# [Entries supplied]
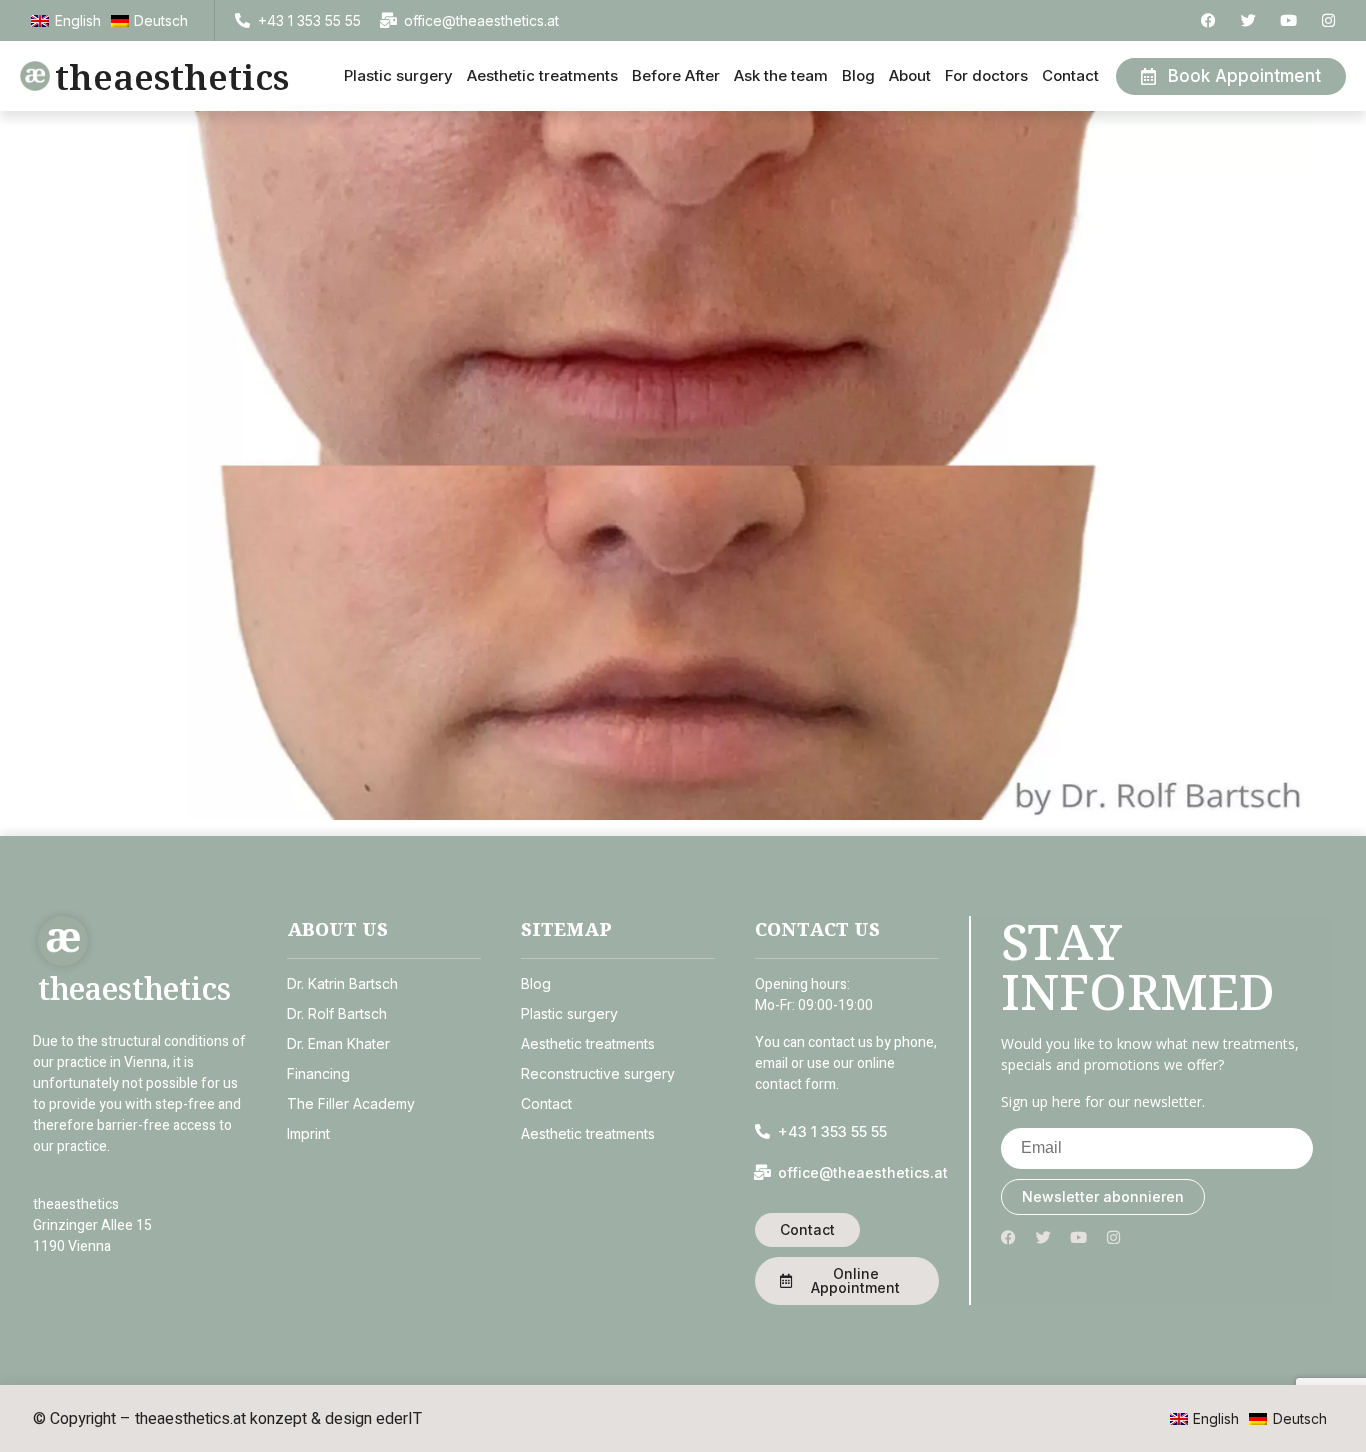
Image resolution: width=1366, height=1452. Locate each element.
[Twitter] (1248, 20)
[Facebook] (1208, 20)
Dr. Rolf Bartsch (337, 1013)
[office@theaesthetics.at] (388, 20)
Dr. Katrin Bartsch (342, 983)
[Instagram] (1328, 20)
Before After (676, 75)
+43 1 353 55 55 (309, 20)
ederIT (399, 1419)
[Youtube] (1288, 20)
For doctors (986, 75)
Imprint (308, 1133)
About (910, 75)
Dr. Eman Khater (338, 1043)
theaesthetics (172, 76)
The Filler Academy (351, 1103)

* * *

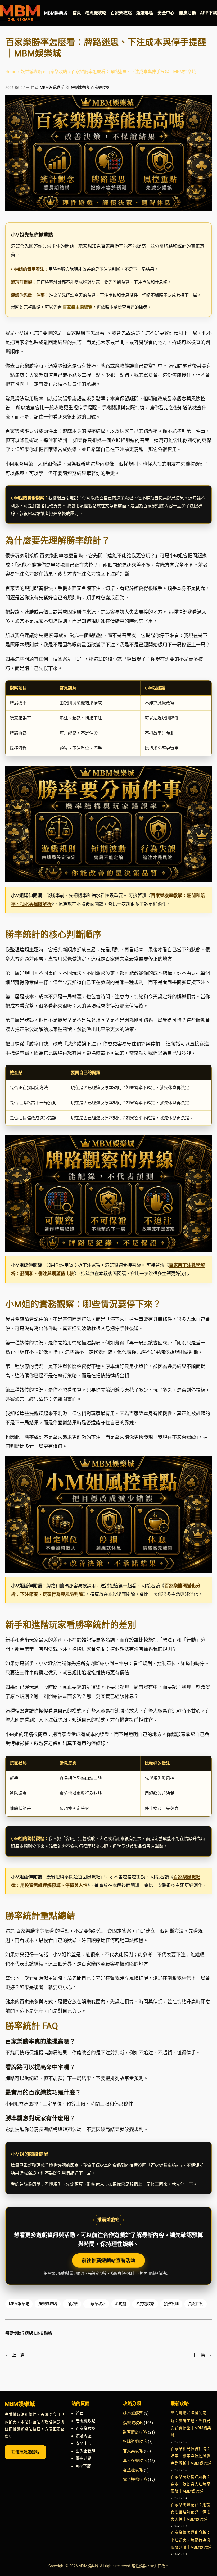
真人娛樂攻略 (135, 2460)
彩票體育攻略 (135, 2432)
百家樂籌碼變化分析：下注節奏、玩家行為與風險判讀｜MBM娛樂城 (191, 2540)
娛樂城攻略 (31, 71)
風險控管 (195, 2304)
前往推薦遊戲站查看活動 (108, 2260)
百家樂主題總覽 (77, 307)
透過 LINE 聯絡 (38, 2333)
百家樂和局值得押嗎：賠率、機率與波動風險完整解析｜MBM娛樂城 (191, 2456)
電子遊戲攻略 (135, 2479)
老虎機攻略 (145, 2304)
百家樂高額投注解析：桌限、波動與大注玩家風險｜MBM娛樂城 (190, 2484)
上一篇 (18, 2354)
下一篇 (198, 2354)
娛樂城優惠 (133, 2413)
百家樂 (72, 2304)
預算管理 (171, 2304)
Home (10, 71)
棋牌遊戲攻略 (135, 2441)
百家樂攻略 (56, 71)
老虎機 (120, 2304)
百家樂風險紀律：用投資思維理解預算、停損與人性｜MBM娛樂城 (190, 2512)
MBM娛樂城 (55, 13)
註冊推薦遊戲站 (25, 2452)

# [Required work]
Write down exactly the span of lines above from the one containing "Imprint (308, 1133)" to the one containing "The Filler Academy (351, 1103)", both ends included.

# [Answer for this exercise]
Imprint (308, 1133)
About (910, 75)
Dr. Eman Khater (338, 1043)
theaesthetics (172, 76)
The Filler Academy (351, 1103)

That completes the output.